(Beginning of INPUT)

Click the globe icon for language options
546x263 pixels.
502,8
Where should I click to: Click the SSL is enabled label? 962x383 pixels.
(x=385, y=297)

(End of INPUT)

Repeat exactly the lines above, starting with the line that contains "546x263 pixels." and ending with the last line, both included, and nothing else.

546x263 pixels.
502,8
Where should I click to: Click the SSL is enabled label? 962x383 pixels.
(x=385, y=297)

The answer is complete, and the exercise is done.